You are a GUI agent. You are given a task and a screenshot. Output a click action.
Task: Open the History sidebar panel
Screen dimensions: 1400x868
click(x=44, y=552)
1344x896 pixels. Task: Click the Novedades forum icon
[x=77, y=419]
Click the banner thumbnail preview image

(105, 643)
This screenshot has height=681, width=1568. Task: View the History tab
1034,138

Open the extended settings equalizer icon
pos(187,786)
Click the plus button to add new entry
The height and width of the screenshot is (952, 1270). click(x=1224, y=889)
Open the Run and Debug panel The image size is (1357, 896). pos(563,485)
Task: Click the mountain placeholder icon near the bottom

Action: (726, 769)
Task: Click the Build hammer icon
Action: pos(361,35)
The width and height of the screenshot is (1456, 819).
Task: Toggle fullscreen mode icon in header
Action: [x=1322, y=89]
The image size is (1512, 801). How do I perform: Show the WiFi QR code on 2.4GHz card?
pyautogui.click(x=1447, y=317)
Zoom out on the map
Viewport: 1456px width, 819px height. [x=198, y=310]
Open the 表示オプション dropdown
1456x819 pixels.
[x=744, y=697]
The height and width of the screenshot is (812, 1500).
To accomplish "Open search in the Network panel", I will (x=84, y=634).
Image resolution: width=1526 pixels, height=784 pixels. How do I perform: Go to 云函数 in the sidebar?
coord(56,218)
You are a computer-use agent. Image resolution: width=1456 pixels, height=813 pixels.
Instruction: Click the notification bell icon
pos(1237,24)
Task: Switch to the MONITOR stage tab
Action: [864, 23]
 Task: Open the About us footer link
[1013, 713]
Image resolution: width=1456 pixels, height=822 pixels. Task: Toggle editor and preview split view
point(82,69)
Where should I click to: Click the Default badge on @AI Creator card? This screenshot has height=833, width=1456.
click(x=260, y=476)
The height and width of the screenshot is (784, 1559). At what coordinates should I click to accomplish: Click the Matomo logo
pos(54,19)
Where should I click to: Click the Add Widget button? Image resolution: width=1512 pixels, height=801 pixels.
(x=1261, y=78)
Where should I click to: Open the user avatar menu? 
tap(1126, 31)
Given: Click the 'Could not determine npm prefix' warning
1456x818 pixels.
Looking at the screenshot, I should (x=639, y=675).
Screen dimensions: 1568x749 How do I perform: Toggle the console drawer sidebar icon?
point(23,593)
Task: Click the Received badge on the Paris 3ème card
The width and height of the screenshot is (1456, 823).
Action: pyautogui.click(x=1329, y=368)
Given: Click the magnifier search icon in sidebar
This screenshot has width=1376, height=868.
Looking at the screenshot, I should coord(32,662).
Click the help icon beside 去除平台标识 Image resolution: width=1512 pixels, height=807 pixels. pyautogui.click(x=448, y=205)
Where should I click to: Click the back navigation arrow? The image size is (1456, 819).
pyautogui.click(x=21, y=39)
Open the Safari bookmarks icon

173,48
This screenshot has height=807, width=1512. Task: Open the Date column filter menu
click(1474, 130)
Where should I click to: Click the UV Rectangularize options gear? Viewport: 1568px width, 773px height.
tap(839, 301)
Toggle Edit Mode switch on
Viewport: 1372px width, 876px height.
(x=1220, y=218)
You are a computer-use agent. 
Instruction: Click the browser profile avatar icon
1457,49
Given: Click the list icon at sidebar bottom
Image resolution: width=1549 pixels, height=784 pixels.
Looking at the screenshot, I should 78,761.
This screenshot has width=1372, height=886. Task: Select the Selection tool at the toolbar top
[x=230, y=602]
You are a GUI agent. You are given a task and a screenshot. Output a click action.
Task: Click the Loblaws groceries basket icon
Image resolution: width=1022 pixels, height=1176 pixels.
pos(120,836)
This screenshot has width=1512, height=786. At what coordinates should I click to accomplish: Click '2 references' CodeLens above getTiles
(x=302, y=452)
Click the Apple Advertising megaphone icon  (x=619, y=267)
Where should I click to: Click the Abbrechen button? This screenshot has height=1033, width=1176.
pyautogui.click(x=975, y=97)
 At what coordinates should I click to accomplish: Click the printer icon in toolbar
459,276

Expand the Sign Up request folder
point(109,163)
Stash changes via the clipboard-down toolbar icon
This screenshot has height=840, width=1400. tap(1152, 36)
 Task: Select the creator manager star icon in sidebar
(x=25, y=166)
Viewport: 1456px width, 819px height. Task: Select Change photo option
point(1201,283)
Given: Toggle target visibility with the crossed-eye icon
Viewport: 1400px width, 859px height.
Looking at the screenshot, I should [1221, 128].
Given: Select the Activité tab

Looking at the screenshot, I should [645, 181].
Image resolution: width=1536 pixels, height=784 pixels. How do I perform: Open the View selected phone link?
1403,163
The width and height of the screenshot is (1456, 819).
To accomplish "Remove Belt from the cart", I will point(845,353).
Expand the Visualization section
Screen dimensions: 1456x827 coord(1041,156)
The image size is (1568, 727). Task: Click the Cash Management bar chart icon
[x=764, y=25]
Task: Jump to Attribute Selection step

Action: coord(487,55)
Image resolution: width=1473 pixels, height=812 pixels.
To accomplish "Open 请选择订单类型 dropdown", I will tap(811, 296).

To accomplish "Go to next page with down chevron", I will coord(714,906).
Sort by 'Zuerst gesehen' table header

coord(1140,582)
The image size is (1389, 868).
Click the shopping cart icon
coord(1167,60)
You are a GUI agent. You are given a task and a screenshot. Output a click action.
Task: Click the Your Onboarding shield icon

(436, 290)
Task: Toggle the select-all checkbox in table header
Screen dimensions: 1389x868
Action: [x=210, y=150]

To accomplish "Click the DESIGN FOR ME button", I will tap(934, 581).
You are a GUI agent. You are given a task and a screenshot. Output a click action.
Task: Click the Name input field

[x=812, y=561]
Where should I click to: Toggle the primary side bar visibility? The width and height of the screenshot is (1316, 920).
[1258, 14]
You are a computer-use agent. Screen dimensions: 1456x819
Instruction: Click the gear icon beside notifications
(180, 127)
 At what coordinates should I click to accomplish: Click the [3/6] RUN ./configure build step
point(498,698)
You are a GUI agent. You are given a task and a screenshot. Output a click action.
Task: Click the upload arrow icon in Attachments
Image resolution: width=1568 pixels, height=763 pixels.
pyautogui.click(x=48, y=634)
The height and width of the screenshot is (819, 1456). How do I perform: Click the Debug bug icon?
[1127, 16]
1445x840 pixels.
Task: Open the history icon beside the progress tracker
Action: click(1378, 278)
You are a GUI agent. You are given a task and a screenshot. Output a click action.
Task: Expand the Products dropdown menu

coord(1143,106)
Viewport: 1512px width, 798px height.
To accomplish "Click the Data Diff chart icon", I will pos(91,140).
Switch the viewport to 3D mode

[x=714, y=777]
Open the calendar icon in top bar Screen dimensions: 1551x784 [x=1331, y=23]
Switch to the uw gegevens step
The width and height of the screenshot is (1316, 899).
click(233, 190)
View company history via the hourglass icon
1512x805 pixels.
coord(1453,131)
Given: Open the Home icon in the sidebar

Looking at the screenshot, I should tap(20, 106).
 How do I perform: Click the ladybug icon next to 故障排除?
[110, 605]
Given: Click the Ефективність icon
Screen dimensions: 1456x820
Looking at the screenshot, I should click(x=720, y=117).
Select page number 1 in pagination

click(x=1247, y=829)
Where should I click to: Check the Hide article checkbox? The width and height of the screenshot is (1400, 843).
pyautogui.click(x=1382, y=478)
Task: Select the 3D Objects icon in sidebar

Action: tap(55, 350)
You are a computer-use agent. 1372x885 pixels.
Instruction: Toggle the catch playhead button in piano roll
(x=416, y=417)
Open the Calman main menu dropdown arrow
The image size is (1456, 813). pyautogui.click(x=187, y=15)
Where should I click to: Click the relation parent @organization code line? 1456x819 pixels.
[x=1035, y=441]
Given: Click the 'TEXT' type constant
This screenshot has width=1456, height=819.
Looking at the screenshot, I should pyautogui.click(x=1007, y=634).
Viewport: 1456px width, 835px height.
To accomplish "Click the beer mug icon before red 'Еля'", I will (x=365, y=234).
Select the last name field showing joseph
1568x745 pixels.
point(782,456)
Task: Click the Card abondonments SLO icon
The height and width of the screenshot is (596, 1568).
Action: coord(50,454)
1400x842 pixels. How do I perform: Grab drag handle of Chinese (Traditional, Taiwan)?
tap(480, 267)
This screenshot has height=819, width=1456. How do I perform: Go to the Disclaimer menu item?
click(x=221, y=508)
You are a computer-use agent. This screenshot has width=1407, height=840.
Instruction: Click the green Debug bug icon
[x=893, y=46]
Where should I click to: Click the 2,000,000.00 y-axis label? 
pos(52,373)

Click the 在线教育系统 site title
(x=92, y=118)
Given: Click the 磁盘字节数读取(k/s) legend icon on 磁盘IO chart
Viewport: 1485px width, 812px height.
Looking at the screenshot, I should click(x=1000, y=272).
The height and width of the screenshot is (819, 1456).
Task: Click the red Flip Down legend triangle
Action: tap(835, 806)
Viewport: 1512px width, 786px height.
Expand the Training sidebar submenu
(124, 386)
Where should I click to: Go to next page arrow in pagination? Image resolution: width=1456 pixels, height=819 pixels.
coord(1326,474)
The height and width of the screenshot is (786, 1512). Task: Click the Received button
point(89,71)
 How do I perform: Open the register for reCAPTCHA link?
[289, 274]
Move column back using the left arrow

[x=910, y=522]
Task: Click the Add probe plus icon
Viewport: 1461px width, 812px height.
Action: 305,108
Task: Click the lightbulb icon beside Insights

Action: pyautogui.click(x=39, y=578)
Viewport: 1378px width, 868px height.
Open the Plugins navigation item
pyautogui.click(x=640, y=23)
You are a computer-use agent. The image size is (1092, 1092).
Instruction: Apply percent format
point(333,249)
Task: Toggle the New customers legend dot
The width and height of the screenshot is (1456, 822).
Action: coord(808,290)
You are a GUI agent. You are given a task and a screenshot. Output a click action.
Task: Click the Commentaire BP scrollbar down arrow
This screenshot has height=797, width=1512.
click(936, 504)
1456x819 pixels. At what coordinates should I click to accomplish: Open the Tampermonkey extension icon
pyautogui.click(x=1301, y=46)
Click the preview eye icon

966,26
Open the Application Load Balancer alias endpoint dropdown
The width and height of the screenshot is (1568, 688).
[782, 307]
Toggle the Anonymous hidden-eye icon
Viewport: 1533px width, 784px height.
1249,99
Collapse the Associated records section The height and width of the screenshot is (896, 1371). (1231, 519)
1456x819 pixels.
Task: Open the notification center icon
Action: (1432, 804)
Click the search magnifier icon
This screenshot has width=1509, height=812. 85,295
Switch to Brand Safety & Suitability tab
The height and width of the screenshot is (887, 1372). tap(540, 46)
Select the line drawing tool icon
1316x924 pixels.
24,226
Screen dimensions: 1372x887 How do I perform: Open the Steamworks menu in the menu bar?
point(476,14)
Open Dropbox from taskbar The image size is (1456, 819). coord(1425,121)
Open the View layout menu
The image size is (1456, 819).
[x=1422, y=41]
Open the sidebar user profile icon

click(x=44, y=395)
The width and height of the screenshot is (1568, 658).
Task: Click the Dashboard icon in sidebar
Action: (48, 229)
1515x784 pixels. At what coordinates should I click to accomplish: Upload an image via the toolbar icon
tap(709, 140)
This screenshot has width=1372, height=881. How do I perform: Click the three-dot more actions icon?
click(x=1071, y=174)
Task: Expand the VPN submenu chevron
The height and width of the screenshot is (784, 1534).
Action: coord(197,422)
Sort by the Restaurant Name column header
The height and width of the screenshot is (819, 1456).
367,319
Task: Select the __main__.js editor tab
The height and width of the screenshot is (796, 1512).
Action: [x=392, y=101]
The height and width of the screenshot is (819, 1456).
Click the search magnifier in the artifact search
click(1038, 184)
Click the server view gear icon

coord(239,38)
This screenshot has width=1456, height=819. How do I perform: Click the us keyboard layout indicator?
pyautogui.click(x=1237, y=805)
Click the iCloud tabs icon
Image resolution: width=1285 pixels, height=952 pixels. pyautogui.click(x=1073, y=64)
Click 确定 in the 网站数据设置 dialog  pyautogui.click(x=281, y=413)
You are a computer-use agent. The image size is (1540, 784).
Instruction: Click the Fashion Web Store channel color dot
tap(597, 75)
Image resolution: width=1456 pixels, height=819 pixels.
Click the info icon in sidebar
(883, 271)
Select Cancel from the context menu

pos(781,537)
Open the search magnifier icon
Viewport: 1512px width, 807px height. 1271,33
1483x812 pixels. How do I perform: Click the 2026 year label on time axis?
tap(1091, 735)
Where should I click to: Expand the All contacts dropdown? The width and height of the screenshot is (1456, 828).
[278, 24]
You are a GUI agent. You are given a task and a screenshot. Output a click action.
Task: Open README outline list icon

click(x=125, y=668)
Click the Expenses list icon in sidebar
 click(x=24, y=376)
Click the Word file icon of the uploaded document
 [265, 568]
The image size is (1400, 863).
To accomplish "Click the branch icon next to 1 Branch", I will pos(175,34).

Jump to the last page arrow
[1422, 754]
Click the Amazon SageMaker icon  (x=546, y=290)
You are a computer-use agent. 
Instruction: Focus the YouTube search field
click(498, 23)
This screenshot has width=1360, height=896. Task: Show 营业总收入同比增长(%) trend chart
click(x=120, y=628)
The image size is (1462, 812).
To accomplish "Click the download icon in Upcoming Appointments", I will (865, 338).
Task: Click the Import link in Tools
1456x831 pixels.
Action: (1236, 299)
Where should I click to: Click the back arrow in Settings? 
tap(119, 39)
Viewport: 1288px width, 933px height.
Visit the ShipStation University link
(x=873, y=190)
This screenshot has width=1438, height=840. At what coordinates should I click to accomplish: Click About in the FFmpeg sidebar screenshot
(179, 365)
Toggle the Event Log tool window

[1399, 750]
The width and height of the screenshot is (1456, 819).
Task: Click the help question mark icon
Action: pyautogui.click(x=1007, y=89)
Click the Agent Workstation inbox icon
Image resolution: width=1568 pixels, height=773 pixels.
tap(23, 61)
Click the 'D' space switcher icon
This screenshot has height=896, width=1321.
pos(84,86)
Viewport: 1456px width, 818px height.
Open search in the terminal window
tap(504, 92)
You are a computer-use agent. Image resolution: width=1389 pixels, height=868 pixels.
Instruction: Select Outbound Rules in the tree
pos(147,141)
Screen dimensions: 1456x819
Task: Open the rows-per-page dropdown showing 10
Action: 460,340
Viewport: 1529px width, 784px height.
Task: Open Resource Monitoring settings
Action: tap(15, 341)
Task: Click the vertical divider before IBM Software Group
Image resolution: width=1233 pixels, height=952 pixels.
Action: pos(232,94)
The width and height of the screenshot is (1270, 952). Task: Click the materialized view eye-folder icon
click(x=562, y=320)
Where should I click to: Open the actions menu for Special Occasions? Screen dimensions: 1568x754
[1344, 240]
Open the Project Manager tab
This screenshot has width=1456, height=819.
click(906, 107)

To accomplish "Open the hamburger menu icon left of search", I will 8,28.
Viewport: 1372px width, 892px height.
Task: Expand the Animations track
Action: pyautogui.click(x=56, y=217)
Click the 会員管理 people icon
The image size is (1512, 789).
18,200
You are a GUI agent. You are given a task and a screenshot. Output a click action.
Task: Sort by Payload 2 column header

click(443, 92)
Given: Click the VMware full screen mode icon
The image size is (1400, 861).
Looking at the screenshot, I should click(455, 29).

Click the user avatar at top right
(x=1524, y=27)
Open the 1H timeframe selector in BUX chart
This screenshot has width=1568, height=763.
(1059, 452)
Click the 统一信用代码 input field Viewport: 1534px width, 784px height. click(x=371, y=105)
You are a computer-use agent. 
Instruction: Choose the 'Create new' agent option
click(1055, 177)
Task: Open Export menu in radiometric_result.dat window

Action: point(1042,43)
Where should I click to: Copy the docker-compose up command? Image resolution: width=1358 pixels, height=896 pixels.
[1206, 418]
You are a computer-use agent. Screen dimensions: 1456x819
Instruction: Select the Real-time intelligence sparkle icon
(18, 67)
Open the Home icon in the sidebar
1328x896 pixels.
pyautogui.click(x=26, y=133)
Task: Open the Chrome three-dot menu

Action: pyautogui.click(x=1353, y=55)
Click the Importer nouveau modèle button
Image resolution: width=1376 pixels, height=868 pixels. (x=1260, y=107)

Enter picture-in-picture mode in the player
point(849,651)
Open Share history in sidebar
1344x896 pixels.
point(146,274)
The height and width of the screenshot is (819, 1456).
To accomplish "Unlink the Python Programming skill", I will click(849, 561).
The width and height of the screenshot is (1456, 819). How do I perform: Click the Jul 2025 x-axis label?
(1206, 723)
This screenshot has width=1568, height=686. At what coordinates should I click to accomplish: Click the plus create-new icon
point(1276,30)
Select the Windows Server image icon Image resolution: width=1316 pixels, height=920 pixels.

************

◆ What the task asks ◆
Count how many lines in the data above hold "chevron", and give that number by itself.

◆ Reply to the task ◆
2